In reviewing any related person transaction, all of the relevant facts and circumstances must be considered, including (i) the related person’s relationship to BlackRock and his or her interest in the transaction, (ii) the benefits to BlackRock, (iii) the impact on a director’s independence in the event the related person is a director, an immediate family member of a director or an entity in which a director is a partner, stockholder or executive officer, (iv) the availability of comparable products or services that would avoid the need for a related person transaction and (v) the terms of the transaction and the terms available to unrelated third parties or to employees generally.

The policy provides that transactions (other than transactions in the ordinary course of business) with PNC are governed by the special approval procedures set forth in the PNC Stockholder Agreement. Those approval procedures prohibit BlackRock or its affiliates from entering into any transaction (other than any transaction in the ordinary course of business) with PNC or its affiliates unless such transaction was in effect as of September 29, 2006 or has been approved by a majority of the directors of BlackRock, excluding those designated for appointment by the party wishing to enter into the transaction. Of the current directors, William S. Demchak was designated by PNC.

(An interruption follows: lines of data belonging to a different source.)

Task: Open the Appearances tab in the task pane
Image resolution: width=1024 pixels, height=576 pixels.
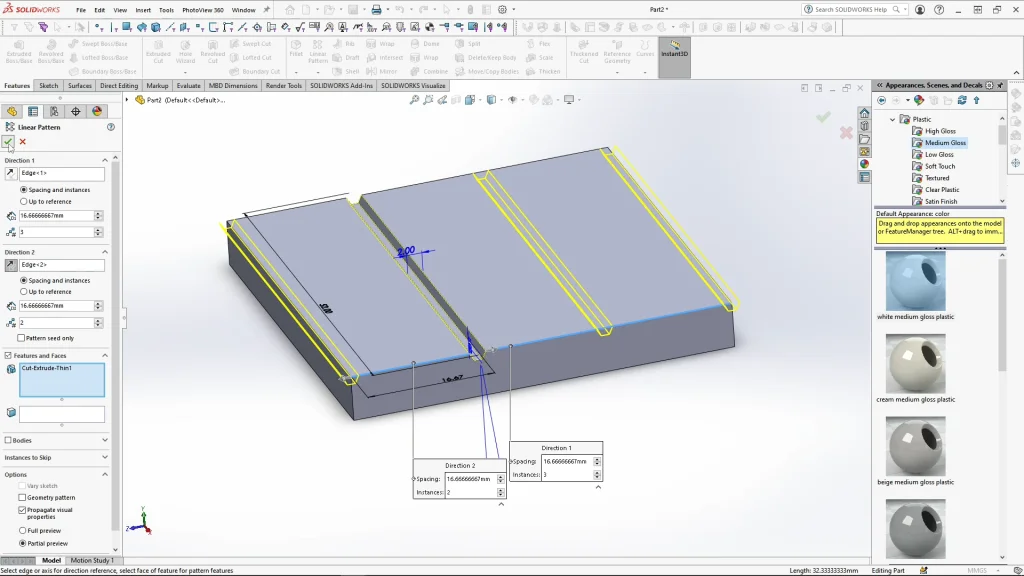Action: point(865,164)
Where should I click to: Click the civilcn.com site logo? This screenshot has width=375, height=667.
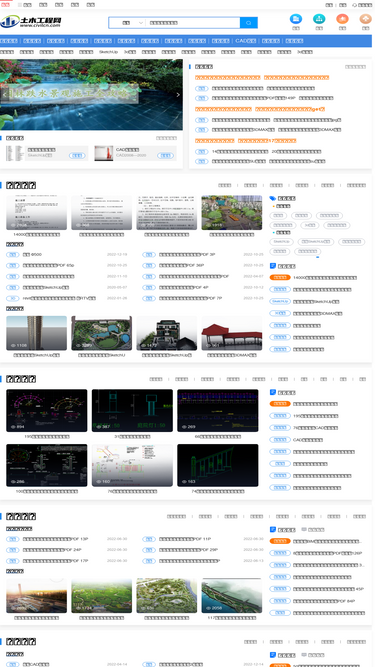point(31,21)
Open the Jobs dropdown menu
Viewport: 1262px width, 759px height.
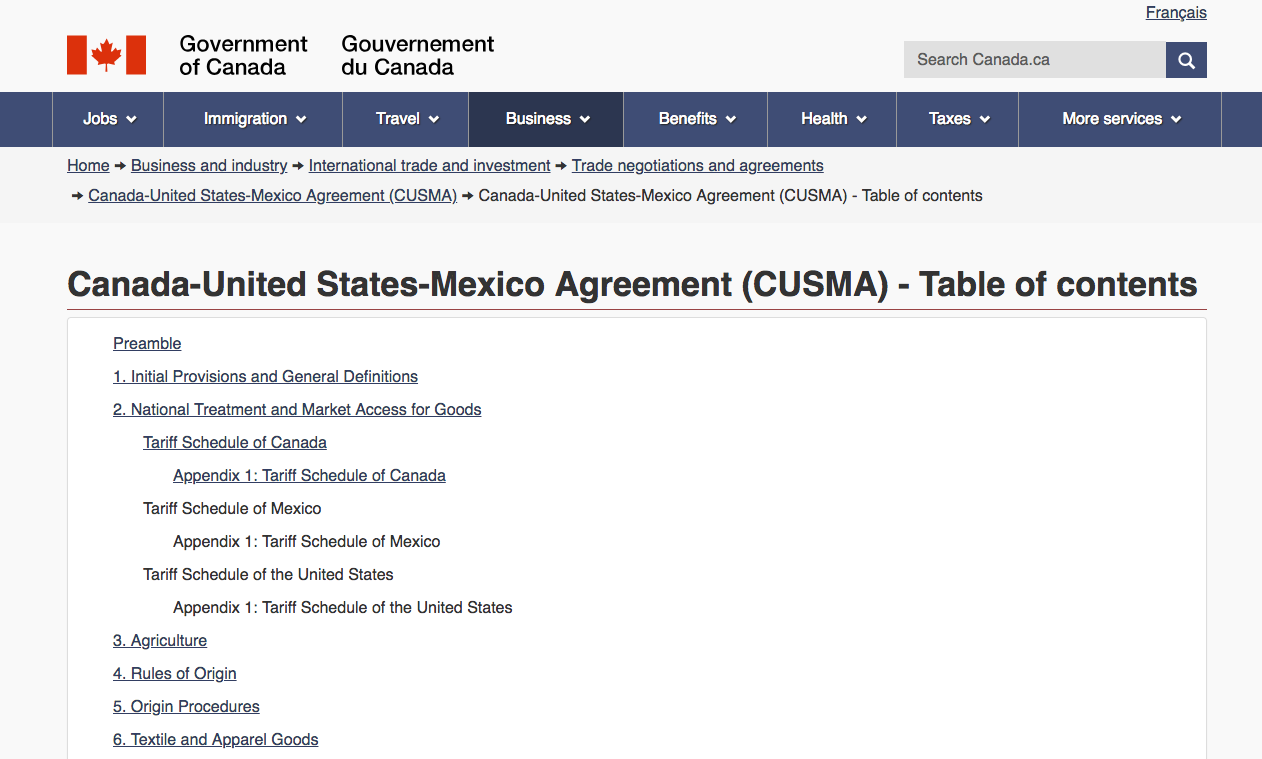coord(107,119)
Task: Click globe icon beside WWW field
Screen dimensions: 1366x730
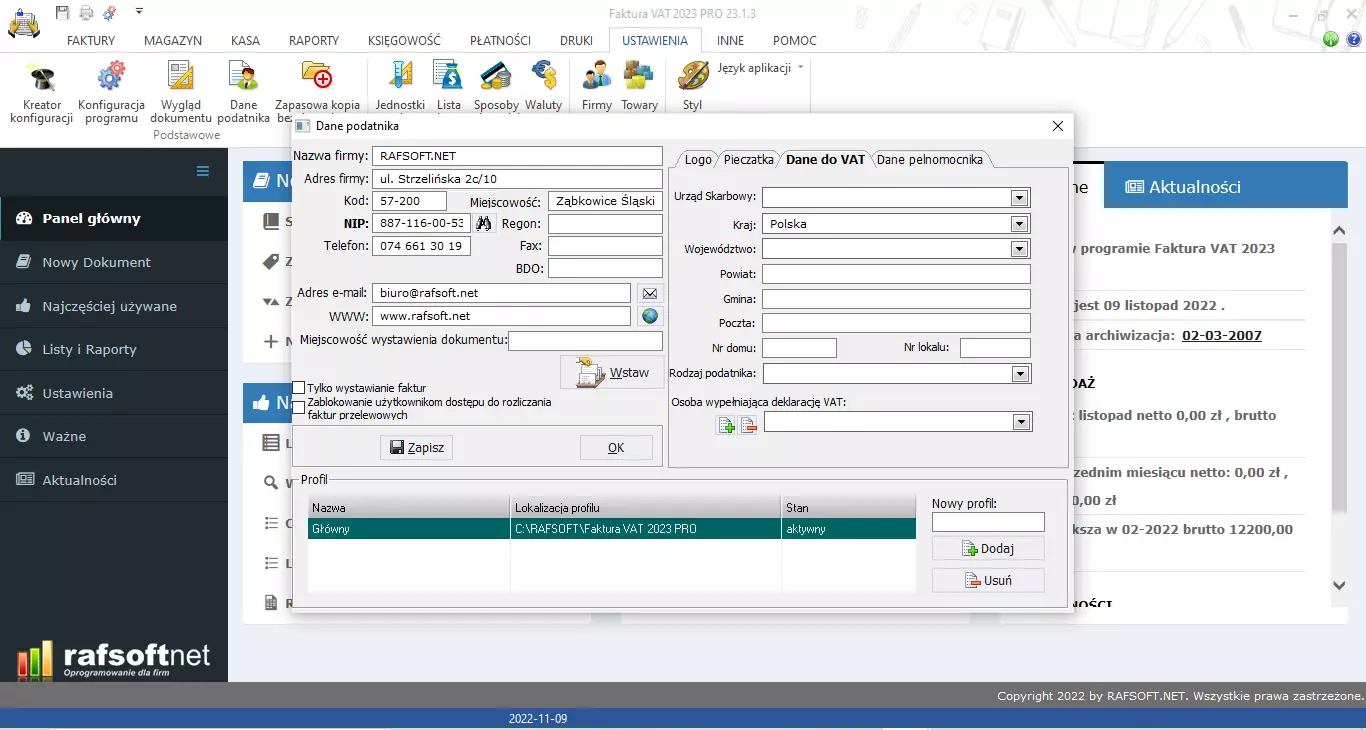Action: pyautogui.click(x=650, y=316)
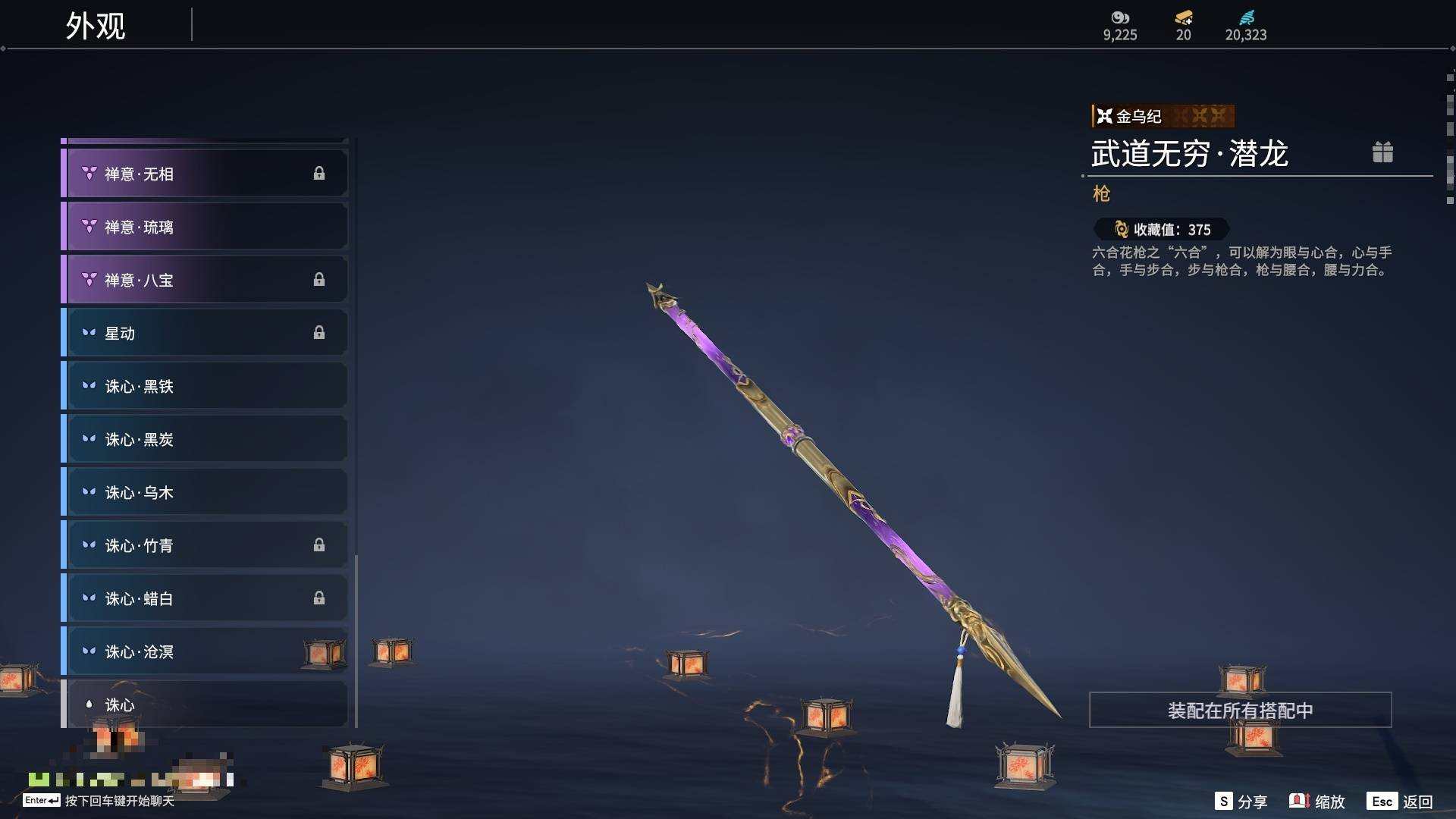Screen dimensions: 1456x819
Task: Click the 返回 back button
Action: coord(1400,802)
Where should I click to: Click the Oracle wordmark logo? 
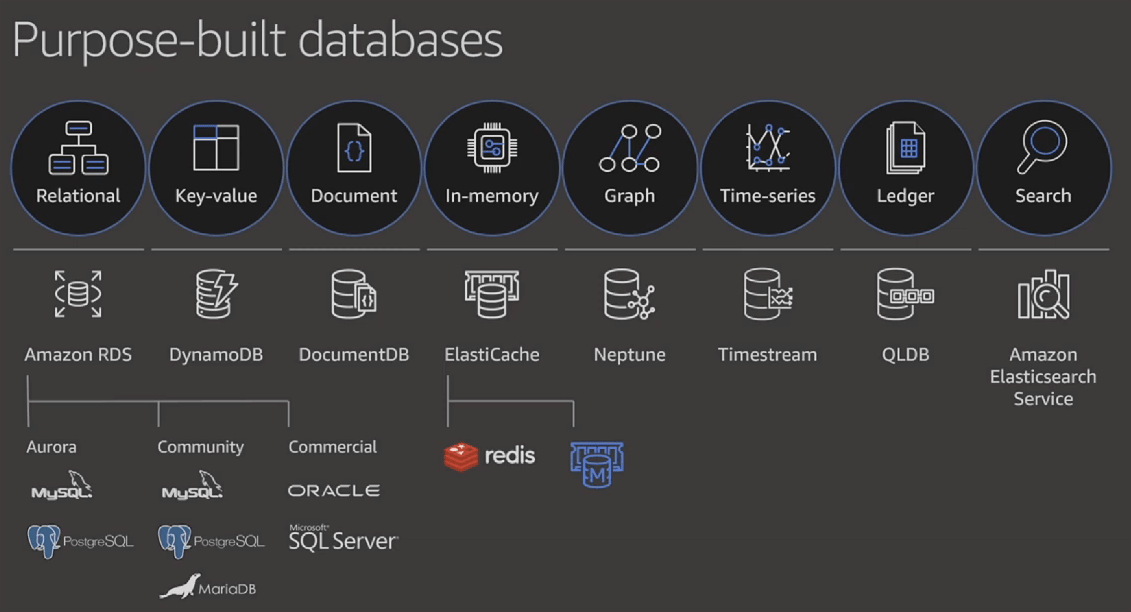pyautogui.click(x=334, y=490)
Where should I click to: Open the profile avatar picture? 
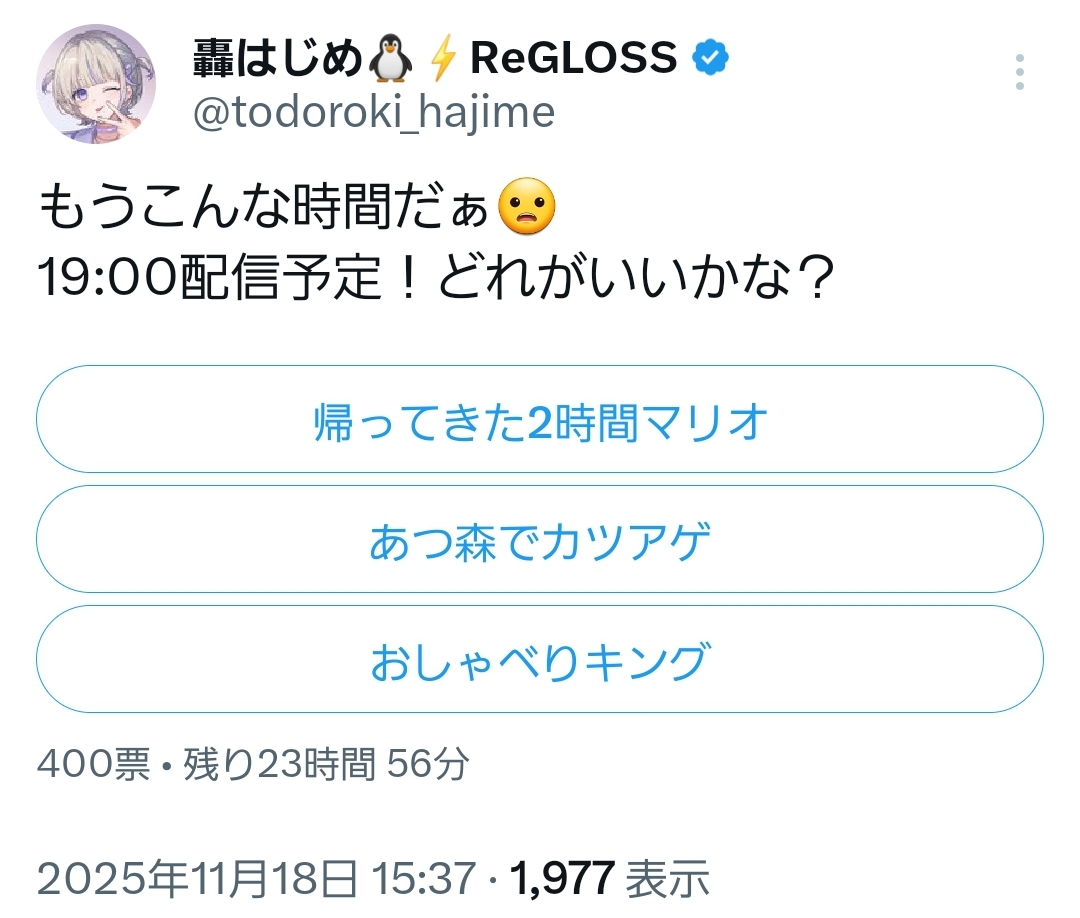pyautogui.click(x=96, y=84)
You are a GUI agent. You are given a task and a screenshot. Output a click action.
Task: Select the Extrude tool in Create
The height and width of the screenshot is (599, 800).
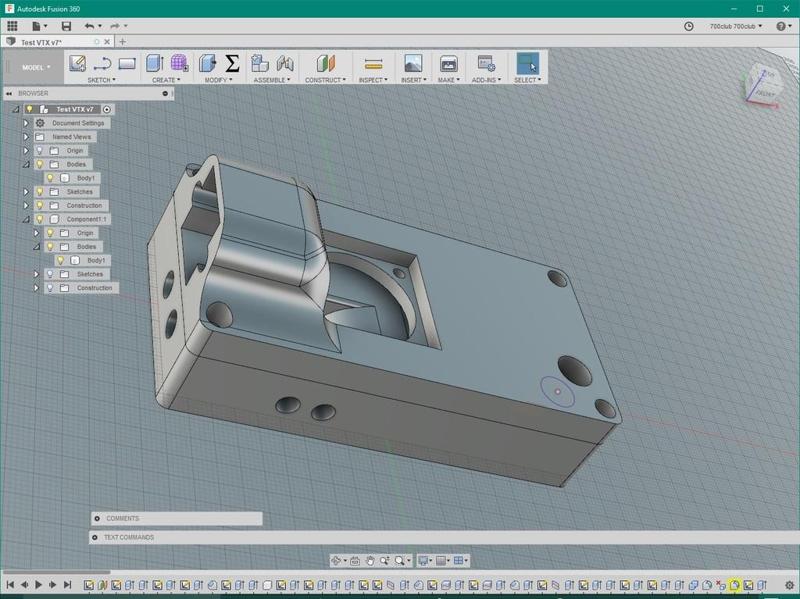pos(155,64)
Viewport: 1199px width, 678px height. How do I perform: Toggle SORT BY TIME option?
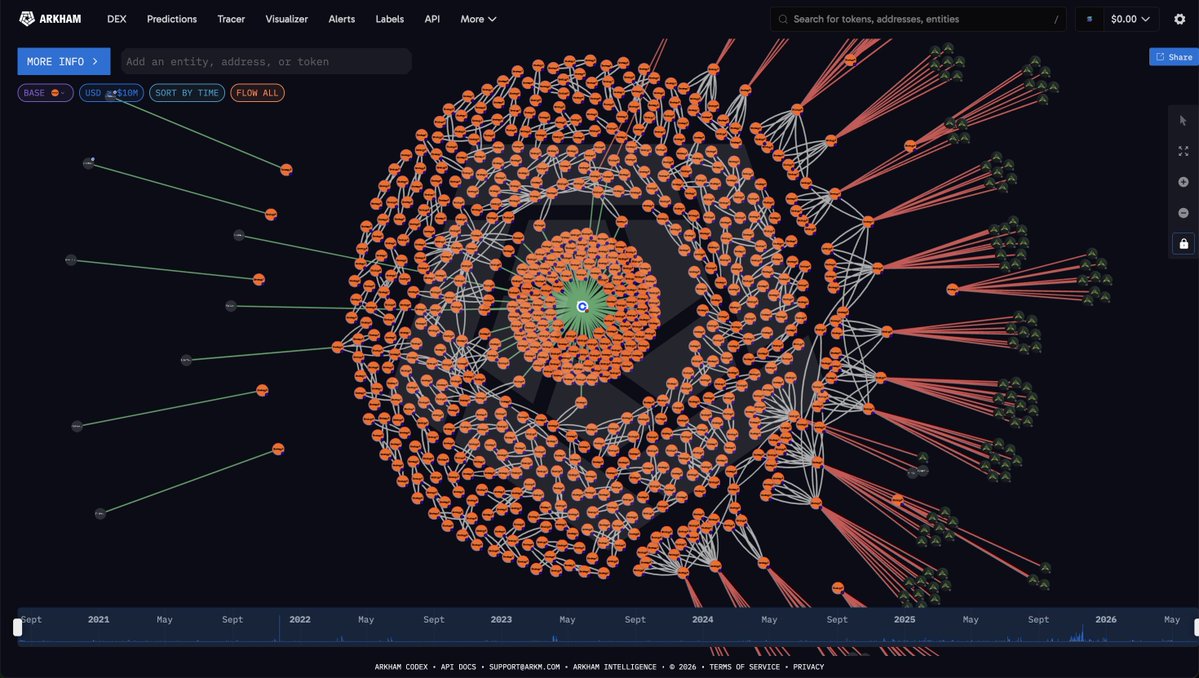187,93
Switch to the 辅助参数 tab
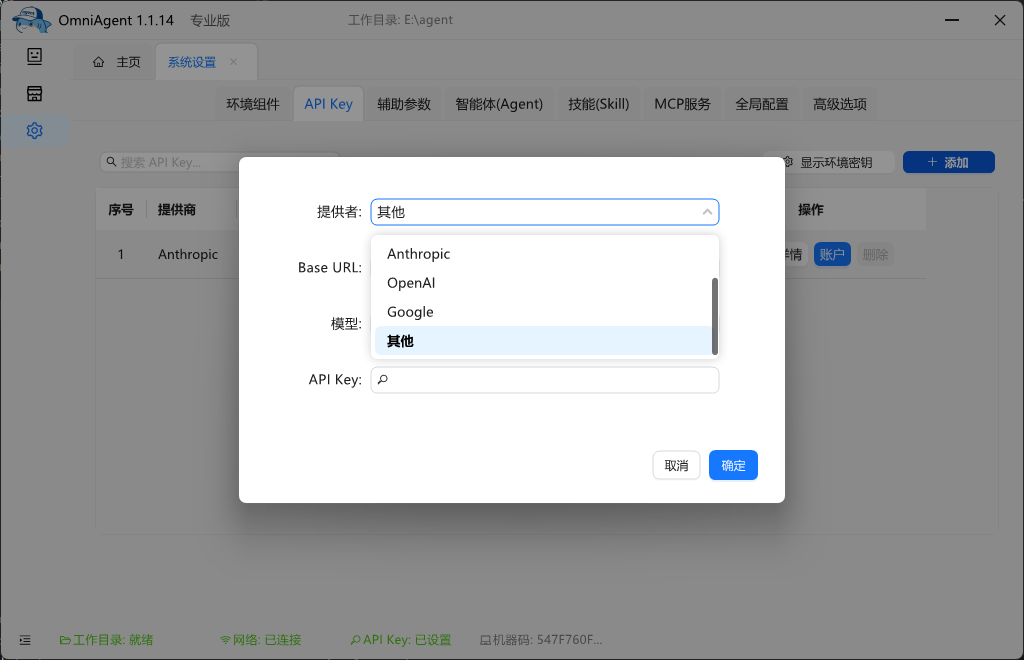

Prior to the adoption of this policy, related person transactions, including certain of the transactions described above under “—PNC and its Subsidiaries” and “—Stockholder Agreement with PNC”, were reviewed with the Board of Directors at the time of entering into such transactions.

Item 2: Non-Binding Advisory Vote on Executive Compensation for Named Executive Officers

We are holding a non-binding advisory vote for stockholders to approve the compensation of our NEOs as disclosed in this Proxy Statement pursuant to Item 402 of Regulation S-K.

While this vote is advisory, and not binding on our Company, it will provide information to our Board of Directors and the MDCC regarding investor sentiment about our executive compensation philosophy, policies and practices. Our Board and the MDCC value the opinions of our stockholders and, to the extent there is any significant vote against the compensation of NEOs as disclosed in this Proxy Statement, we will consider our stockholders’ concerns and the MDCC will evaluate whether any actions are necessary to address those concerns.

In considering their vote, stockholders may wish to review with care the information on BlackRock’s compensation policies and decisions regarding the NEOs presented in “Compensation of Executive Officers” on pages 33 to 50, as well as the discussion regarding the MDCC on page 22.

Our compensation philosophy is structured to align management’s interests with our stockholders’ interests. A significant portion of total compensation for executives is closely linked to BlackRock’s financial and operational performance as well as BlackRock’s common stock price performance. BlackRock has adopted strong governance practices for its employment and compensation programs. Compensation programs are reviewed annually to ensure that they do not promote excessive risk taking.

Board of Directors Recommendation

The Board of Directors recommends a vote “FOR” the approval of the compensation of our NEOs.